Immigration policy in the United States is one of the most divisive issues facing our country. Some groups, such as the Federation for American Immigration Reform and the Center for Immigration Studies, advocate for massive reductions in the number of immigrants in the United States, including both undocumented and legal immigrants. Other groups, such as Compete America and the American Immigration Council, advocate for changes that will modernize immigration policy to allow employers in the U.S. to fill critical hiring needs, reunite families, and provide opportunities for those fleeing violence, natural disaster, and devastating poverty.

Not surprisingly, each new presidential administration has listed immigration reform somewhere on its priority list. And yet, despite being a priority, we have not seen comprehensive changes to the underlying legal structure of the U.S. immigration system since the Immigration Act of 1990 (IMMACT 90). High-skilled immigration saw some modifications through the American Competitiveness and Workforce Improvement Act (ACWIA), passed in 1998, and the American Competitiveness in the Twenty-First Century Act (AC21), passed in 2000. However, these statutes only made small adjustments to the existing structure for high-skilled immigration, including some that were only temporary.

Yet, immigration policy in the U.S. is anything but stable. Instead, it has undergone major changes—through regulatory changes, the issuance of policy memoranda, and other guidance on adjudication policies. Sometimes, the changes are more accommodating to immigrants; other times, the changes are more restrictive.

This article examines these changes as they relate to high-skilled, employment-based immigration in the U.S. In particular, this article focuses on policy relating to H-1B nonimmigrant petitions for workers performing specialty occupations; L-1 nonimmigrant petitions for intracompany transfers for managers and workers with specialized knowledge; and immigrants seeking permanent residence through the employment-based first, second, and third preference categories.

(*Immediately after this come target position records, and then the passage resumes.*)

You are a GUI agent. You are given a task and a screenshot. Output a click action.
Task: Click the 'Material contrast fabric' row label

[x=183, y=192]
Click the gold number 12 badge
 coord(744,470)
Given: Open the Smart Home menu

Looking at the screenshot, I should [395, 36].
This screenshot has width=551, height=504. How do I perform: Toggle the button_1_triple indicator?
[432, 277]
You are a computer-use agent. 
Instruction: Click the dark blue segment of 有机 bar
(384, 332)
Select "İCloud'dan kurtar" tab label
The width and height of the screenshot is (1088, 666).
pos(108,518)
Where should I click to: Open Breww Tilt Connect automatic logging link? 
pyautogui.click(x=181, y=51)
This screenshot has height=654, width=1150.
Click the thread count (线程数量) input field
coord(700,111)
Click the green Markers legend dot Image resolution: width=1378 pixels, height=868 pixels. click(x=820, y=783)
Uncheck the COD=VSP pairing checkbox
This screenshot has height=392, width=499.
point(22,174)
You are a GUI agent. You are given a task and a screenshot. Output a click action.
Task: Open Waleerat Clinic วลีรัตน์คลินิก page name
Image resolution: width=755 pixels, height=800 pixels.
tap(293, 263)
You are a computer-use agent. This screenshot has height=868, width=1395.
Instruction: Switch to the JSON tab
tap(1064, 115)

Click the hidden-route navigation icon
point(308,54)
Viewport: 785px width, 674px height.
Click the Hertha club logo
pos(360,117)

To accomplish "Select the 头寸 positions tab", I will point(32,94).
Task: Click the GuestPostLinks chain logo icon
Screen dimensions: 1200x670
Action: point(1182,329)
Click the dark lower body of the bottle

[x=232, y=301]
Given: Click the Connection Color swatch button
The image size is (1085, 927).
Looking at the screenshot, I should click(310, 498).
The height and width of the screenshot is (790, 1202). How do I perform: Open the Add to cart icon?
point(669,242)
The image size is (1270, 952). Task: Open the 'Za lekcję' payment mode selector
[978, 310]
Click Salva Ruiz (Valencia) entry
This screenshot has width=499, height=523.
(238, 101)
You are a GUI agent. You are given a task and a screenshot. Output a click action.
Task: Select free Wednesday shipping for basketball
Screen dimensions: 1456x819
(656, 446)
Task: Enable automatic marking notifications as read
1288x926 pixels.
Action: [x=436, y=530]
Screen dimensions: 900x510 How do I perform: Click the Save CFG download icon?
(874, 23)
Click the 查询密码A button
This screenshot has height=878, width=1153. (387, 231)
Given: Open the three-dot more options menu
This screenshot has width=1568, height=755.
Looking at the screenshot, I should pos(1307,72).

This article continues with an analysis of how the Trump administration has affected high-skilled immigration policy far more in its first year than the prior two presidential administrations—despite not making any statutory or regulatory changes. Instead, the administration has used a combination of sub-regulatory actions, such as the issuance of executive orders, rescission of long-standing policy memoranda of the United States Citizenship and Immigration Services (USCIS), and changes to adjudication policy. While agency decision-makers seem to drive the directives, disclosure of the internal policy directives has not yet occurred. The combination of these factors has created a dramatic effect on the practical administration of high-skilled immigration policy.